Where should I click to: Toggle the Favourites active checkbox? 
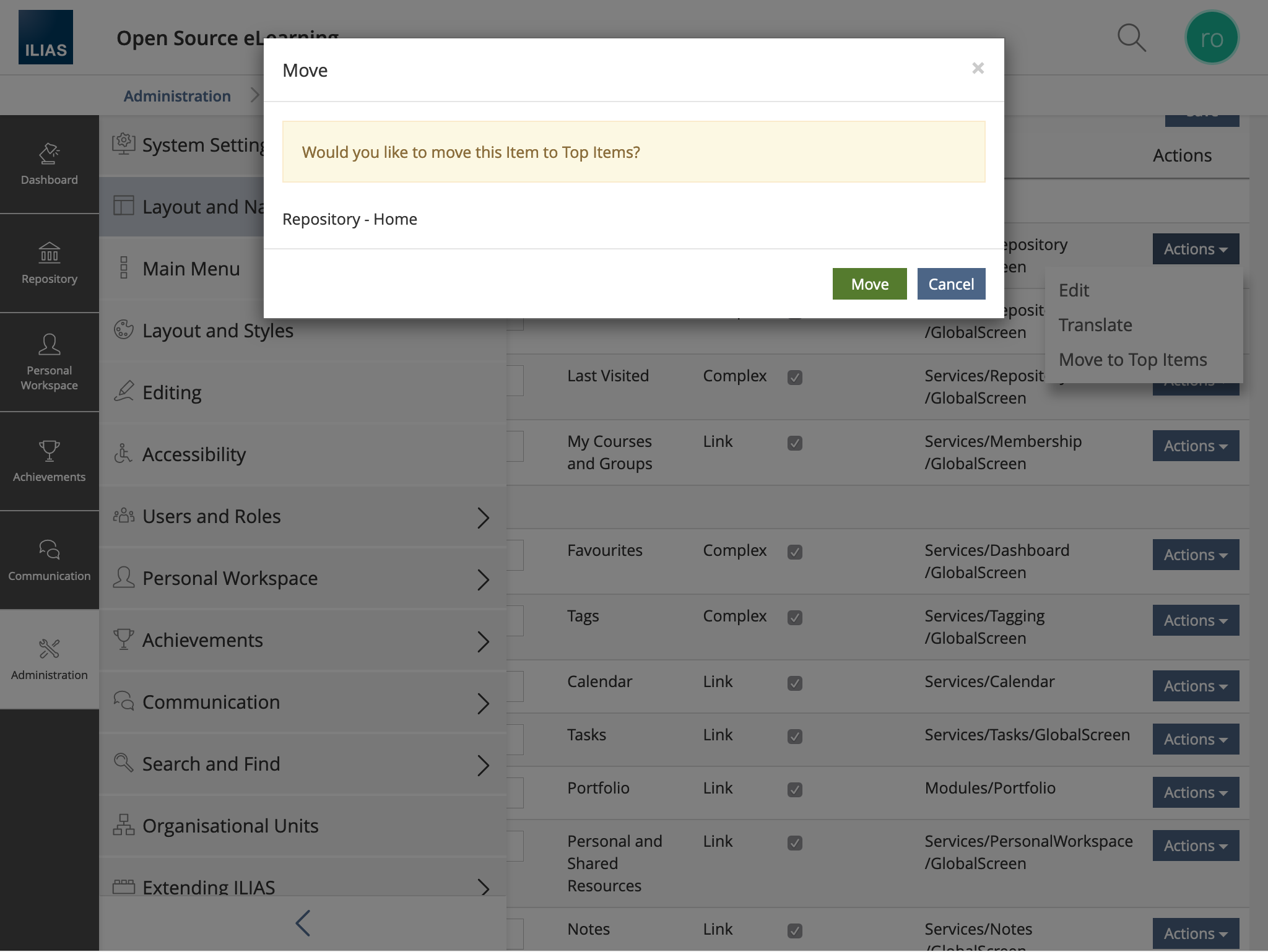click(795, 552)
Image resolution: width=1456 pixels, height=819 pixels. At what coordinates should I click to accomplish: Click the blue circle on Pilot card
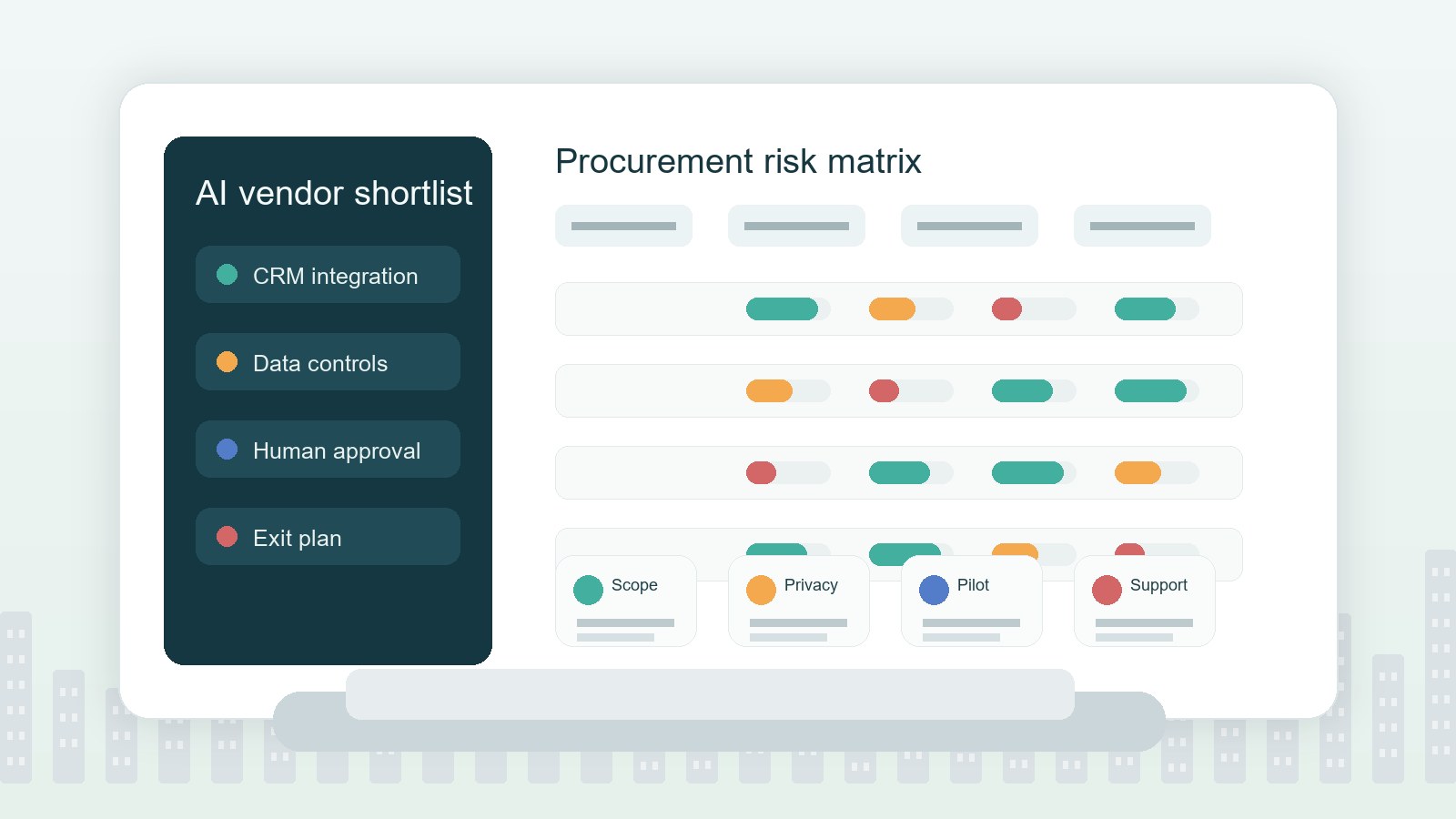point(934,590)
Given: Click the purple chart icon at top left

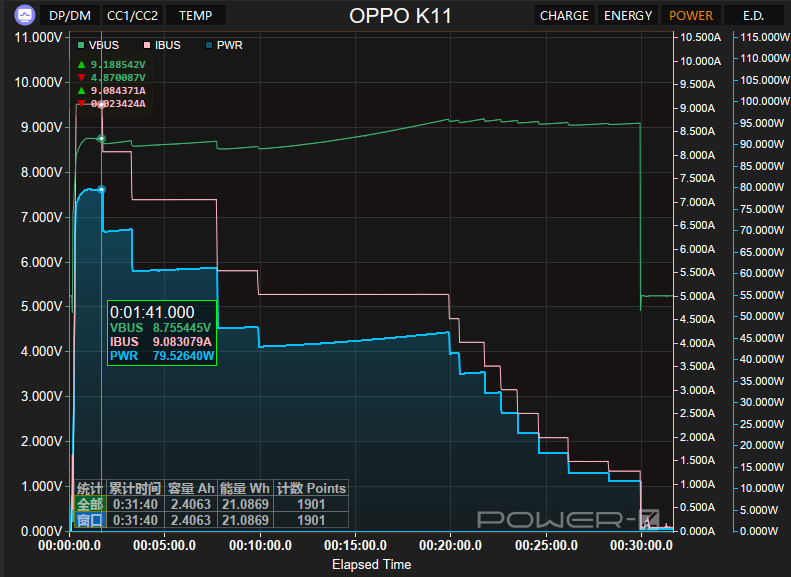Looking at the screenshot, I should (23, 15).
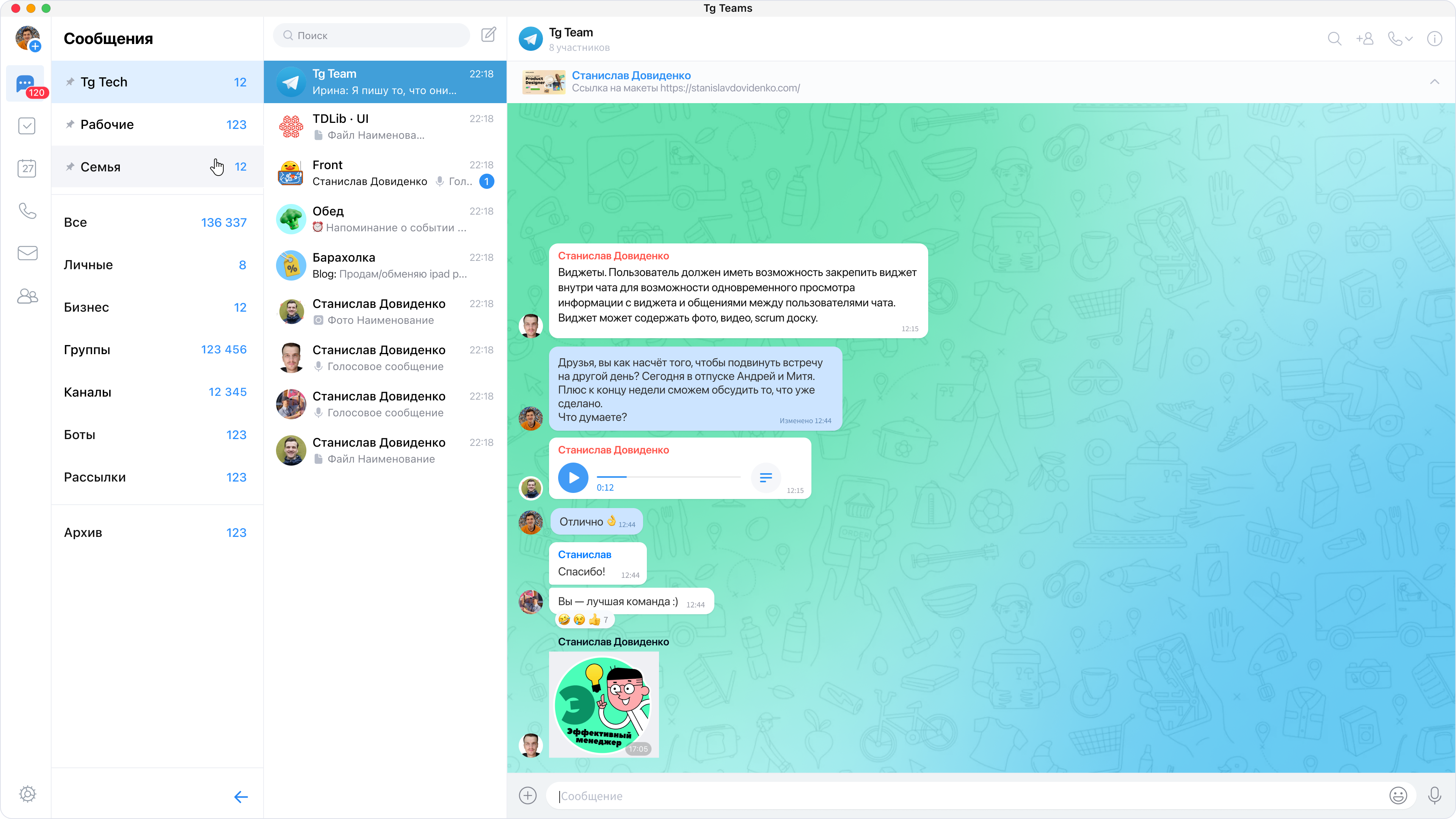
Task: Collapse the folder list with the back arrow
Action: (x=242, y=797)
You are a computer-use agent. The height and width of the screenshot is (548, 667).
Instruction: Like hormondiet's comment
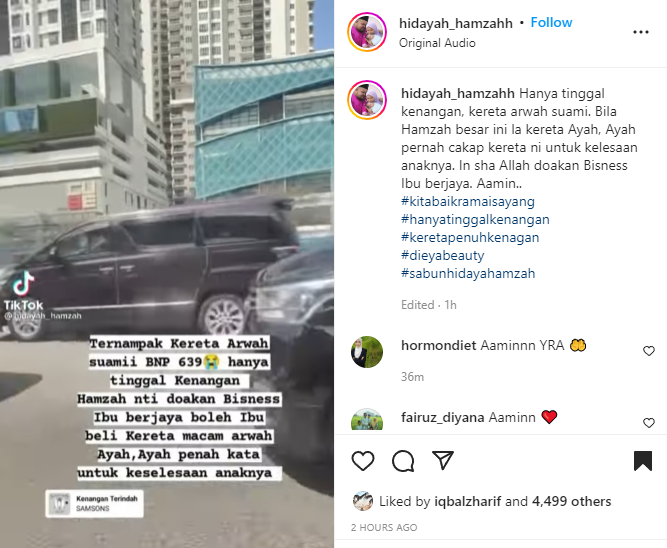[x=649, y=351]
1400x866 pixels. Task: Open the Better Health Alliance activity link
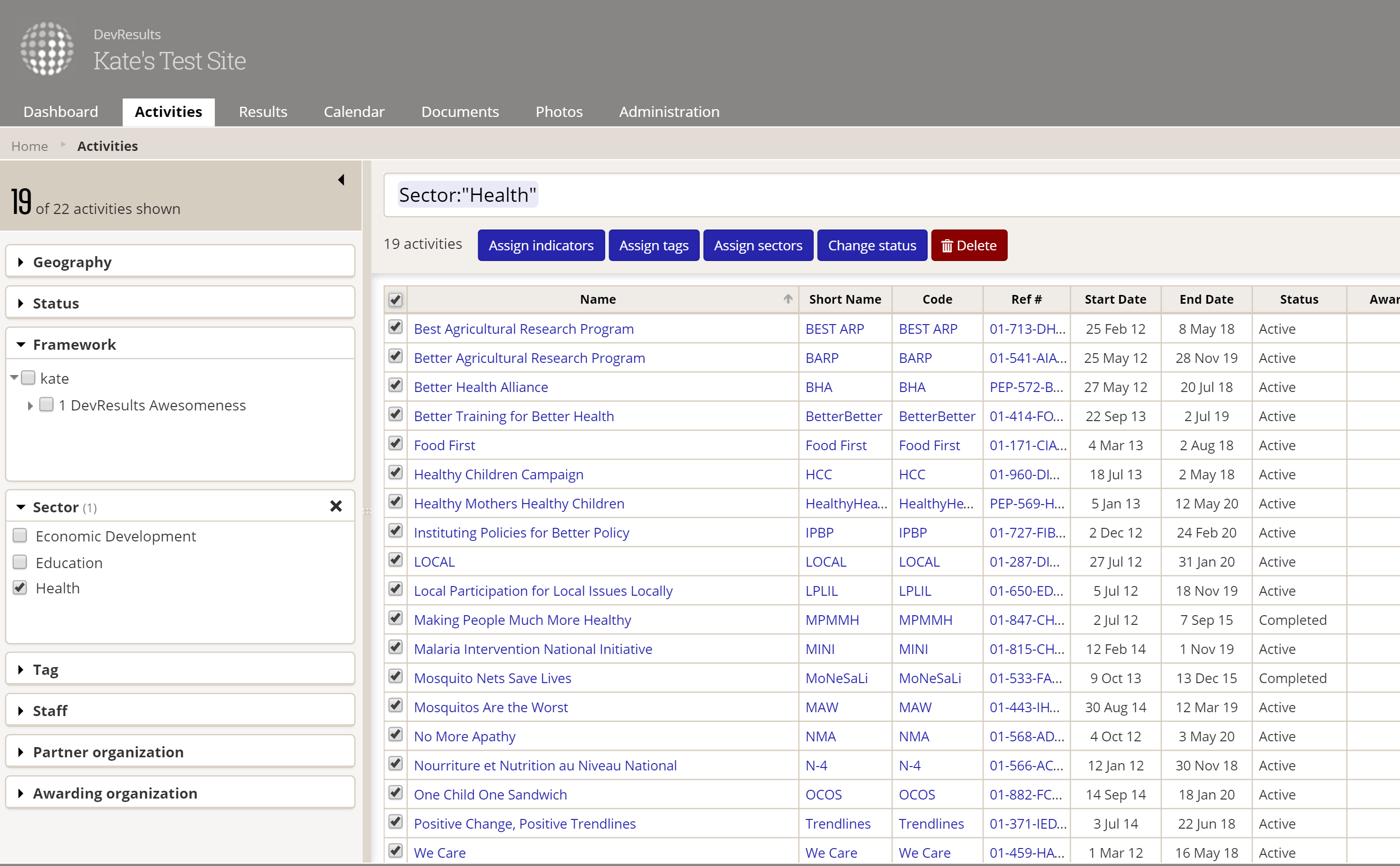480,387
################
— Stated goal —
Render every line of the entries above as a Markdown table with the columns Row and Line, numbering the rows in order. Skip blank lines and omit the pictures.

— The reply —
| Row | Line |
|---|---|
| 1 | Where should I click to: Toggle the Favourites active checkbox?  |
| 2 | click(795, 552) |
| 3 | Image resolution: width=1456 pixels, height=819 pixels. At what coordinates should I click to accomplish: Click the blue circle on Pilot card |
| 4 | point(934,590) |
| 5 | Given: Click the purple chart icon at top left |
| 6 | Looking at the screenshot, I should (23, 15). |
| 7 | Task: Collapse the folder list with the back arrow |
| 8 | Action: (x=242, y=797) |
| 9 | You are a computer-use agent. The height and width of the screenshot is (548, 667). |
| 10 | Instruction: Like hormondiet's comment |
| 11 | [x=649, y=351] |
| 12 | 1400x866 pixels. Task: Open the Better Health Alliance activity link |
| 13 | 480,387 |